Its redundant in most cases, and its probably redundant in this case since the script itself is short and wouldn't run into any problems like what I mention above. 
Consider it being there because its just left over from my older work on other autoit stuff.

The random sleeps were necessary in an earlier version, but I just got lazy, due to all the resolution coordinates I was doing, and didn't remove them all (the only ones actually necessary are the alt ones). I'll probably do a code check pass and clean up that useless code later. I actually forgot to comment out the rest of those sleeps and just did copy+paste (which brought them with it) I'll just do a ctrl+f+replace all later.






> ya I would suggest removing the pressing 0 to close the bot as I could type something in the Auction house and close the bot every time I do so, would be rather annoying.


This was an issue my friend ran into as we were discussing it, and I wrote the Auction House mode entirely for this specific thing. 

Hitting *"+"* disables 0 and 6 from the bot's hotkeys, allowing you to freely type these two numbers. Press + again and it re-enables the hotkeys.





> He has an AH mode option, which disables the hotkeys.
> 
> 
> To OP:
> 
> Isn't it a redundant check for you to check in your EXITGS() function if AH mode is enabled? Because if it is, the hotkeys wouldn't work. Meaning you couldn't enter that function with AH mode enabled? Unless I am understanding it wrong.


Ah this is just an artifact of the older attempt at an AH mode I wrote, its redundant yes at this point because when + is pressed the hotkeys don't get tied to anything which means it'll never even register the function call to this function. You understood it correctly.

----------


## Hiep

Can you add options to select key-bindings for "Open Inventory" seeing as I have mine set to "C" to be able to use my left hand for all my essential hotkeys?

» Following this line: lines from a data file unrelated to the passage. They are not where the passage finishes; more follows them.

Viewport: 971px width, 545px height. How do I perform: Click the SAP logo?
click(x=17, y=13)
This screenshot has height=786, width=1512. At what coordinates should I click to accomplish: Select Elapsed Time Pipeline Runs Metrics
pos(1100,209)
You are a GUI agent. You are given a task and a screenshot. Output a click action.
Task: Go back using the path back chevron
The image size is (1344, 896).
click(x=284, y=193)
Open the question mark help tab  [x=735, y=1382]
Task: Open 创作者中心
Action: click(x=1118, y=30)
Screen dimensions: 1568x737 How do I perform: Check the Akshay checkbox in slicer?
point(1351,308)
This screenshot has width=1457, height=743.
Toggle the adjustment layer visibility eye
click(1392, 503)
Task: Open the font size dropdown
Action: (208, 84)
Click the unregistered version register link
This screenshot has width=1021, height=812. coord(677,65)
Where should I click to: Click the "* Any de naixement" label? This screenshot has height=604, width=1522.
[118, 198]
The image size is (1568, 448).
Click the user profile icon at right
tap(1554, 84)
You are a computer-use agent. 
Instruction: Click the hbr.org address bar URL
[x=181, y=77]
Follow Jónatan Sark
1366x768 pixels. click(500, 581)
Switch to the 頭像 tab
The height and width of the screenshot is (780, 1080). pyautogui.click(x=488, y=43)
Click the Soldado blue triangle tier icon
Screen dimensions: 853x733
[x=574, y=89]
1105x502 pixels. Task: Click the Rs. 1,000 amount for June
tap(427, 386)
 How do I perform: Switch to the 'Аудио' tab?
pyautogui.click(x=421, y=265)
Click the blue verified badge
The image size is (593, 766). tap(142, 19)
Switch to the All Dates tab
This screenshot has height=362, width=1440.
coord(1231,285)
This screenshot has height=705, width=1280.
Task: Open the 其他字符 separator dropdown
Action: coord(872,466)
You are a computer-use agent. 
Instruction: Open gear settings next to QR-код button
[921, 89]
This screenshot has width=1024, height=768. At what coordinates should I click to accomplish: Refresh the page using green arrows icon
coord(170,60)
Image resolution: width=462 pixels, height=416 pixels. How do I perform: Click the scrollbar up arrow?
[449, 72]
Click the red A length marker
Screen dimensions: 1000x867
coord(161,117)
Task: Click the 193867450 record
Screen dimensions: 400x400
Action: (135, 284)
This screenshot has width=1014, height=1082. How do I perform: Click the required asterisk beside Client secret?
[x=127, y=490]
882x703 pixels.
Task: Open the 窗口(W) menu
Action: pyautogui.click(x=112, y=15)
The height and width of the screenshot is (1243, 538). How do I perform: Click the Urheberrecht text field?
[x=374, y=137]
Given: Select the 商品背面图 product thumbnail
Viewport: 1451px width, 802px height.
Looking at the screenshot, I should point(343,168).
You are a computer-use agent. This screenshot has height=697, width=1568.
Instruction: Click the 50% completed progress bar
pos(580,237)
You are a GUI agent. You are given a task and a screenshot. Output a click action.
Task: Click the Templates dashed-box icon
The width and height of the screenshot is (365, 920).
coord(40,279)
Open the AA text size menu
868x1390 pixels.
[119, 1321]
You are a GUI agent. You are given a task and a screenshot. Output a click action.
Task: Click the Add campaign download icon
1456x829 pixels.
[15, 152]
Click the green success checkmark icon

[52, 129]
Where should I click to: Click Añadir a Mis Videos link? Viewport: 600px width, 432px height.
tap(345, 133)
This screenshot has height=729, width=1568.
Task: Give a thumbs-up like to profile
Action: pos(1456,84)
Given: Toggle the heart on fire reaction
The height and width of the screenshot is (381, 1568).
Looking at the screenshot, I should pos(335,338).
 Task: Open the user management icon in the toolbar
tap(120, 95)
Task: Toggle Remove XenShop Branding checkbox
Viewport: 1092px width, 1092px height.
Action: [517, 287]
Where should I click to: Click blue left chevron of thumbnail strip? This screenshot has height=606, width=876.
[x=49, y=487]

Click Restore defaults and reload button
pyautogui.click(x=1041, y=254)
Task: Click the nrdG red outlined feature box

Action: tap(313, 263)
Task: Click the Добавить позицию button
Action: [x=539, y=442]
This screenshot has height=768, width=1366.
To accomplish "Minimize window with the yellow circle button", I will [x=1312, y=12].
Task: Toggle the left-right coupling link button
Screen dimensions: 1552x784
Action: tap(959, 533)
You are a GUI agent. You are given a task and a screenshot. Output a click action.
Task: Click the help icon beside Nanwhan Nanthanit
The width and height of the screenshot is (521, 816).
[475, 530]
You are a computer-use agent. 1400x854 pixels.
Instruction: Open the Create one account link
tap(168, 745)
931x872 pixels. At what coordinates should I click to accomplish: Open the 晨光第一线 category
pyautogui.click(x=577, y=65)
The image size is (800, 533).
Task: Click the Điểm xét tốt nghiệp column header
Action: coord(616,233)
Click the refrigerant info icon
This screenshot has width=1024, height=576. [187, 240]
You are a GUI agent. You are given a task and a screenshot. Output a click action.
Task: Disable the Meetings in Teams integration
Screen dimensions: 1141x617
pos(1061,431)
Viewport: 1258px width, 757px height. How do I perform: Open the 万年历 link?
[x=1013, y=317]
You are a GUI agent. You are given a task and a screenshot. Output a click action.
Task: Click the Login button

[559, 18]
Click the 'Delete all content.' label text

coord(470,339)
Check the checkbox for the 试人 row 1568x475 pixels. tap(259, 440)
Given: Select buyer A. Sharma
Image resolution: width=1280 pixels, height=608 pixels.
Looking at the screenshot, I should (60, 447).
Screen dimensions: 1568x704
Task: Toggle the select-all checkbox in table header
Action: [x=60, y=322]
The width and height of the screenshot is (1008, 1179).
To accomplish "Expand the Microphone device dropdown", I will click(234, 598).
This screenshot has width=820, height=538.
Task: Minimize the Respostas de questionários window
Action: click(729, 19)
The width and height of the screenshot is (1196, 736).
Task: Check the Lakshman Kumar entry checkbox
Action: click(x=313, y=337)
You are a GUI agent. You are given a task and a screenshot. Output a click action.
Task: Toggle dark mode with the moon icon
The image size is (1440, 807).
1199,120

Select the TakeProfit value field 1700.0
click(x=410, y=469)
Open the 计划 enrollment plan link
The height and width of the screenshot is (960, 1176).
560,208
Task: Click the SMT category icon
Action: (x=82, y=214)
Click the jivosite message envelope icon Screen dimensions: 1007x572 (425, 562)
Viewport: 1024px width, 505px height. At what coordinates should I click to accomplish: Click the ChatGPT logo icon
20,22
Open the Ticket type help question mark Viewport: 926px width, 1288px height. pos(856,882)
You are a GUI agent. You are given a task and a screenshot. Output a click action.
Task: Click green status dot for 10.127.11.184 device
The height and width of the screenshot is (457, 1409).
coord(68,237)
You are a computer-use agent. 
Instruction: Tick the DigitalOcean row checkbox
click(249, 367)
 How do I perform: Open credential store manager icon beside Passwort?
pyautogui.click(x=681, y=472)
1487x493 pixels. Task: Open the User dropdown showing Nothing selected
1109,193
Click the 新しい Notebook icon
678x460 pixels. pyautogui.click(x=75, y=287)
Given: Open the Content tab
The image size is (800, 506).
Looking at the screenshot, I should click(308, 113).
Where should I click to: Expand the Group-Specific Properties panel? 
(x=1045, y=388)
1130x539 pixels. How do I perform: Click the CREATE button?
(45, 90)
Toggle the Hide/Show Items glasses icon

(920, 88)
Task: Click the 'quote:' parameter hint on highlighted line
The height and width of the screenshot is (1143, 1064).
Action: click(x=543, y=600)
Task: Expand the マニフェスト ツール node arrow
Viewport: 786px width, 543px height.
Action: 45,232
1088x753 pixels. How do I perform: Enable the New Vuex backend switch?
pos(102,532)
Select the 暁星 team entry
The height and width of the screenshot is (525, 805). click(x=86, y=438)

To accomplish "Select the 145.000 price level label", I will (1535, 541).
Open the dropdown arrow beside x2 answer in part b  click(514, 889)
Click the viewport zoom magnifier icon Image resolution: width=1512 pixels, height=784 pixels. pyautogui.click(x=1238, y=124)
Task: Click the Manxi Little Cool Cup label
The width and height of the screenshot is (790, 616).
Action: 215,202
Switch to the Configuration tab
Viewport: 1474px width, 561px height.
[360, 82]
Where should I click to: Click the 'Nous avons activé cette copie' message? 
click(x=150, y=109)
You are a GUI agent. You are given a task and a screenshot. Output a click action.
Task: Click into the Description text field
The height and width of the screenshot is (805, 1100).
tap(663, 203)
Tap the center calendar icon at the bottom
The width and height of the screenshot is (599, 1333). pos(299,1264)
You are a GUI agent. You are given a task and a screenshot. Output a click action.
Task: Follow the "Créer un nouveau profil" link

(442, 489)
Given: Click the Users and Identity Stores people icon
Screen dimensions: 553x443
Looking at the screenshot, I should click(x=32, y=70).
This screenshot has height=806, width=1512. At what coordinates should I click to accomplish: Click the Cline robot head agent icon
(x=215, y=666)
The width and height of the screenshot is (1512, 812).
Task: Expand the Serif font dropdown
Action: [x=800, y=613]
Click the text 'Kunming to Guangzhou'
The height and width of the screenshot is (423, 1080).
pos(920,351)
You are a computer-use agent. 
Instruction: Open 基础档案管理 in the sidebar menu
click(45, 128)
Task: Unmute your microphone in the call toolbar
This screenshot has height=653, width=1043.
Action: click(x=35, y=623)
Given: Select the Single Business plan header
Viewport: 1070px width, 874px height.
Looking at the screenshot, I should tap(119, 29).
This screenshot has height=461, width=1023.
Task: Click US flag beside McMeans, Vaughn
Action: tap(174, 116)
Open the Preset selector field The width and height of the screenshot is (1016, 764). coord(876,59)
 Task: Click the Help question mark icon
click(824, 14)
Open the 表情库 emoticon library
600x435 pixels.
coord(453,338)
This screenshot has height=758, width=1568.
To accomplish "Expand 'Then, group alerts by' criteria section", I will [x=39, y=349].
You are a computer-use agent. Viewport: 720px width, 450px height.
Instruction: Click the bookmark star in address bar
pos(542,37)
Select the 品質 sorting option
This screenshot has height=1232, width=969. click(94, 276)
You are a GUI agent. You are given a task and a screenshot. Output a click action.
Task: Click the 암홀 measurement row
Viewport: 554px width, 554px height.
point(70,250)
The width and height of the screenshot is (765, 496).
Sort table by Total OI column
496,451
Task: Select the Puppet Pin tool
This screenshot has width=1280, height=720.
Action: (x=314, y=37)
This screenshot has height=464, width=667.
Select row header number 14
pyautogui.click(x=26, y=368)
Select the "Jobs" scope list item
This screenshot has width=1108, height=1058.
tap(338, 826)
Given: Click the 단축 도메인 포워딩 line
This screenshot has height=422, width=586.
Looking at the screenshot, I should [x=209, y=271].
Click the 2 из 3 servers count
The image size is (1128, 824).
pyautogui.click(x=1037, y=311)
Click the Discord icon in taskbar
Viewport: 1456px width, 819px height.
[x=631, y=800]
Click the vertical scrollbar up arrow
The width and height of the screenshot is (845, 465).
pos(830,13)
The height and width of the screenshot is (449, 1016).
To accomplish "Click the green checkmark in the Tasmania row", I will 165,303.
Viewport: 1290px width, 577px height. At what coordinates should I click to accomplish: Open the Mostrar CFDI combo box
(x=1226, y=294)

Also, if you already have your inventory up it will press the "Open Inventory" hotkey again which will close the inventory. To avoid this, can you make the script press the "Open Skills" window (default is "S") before opening the inventory? If you press "Open Inventory" while the skills window is open it will automatically close the skill window.

----------


## alucard1

love it, i play in window mode and with a bit of rescalling, got one of the resolutions to work, took about 5 mins to get it to not miss anything, this will make it MUCH easier to farm goblins/resplendents and even elite packs on inferno.

----------


## LastDance

Thank you! I'll be trying this tonite =)

----------


## iMozzy

> ya I would suggest removing the pressing 0 to close the bot as I could type something in the Auction house and close the bot every time I do so, would be rather annoying.


I have this problem, except in-game when I'm typing to people... Tbh not sure why there is close program hotkey. Nothing that we can see would need us to close it faster then switching windows

Apart from that, works beautifully.

----------


## who knows

> Can you add options to select key-bindings for "Open Inventory" seeing as I have mine set to "C" to be able to use my left hand for all my essential hotkeys?
> 
> Also, if you already have your inventory up it will press the "Open Inventory" hotkey again which will close the inventory. To avoid this, can you make the script press the "Open Skills" window (default is "S") before opening the inventory? If you press "Open Inventory" while the skills window is open it will automatically close the skill window.


You must have rebound your space bar. Space bar, by default, closes all windows. This is what the program assumes you use. 
Its a good suggestion, though. I'll try to add some customization.






> love it, i play in window mode and with a bit of rescalling, got one of the resolutions to work, took about 5 mins to get it to not miss anything, this will make it MUCH easier to farm goblins/resplendents and even elite packs on inferno.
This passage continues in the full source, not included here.